Information given below:

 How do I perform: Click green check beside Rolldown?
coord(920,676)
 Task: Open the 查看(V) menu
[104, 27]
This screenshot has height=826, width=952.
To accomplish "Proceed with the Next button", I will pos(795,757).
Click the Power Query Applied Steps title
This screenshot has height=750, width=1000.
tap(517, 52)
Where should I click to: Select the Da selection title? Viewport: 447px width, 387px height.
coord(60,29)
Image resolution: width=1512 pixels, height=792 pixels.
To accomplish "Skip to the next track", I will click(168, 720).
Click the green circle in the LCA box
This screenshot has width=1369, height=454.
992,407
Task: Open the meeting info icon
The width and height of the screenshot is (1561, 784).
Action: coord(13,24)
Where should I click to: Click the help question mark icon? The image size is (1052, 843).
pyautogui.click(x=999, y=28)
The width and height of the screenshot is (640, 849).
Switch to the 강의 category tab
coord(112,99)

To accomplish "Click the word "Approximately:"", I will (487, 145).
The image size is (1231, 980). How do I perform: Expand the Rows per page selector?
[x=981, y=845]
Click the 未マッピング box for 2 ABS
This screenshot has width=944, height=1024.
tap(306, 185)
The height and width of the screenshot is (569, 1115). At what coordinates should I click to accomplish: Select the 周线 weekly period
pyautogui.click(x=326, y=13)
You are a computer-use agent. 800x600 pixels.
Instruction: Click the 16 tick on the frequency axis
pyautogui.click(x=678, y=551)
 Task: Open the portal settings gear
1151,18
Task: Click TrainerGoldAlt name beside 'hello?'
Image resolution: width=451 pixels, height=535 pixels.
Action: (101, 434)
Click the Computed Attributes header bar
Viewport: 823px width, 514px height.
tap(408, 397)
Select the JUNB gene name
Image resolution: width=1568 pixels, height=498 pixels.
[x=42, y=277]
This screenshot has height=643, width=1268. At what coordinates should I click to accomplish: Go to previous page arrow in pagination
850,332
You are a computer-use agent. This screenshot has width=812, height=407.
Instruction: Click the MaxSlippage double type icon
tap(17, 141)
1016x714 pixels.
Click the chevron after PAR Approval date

End of Information given.

Directions -> Search the entries for the word "agent" and report how many lines contain it, as a bare number.

Exercise output -> 2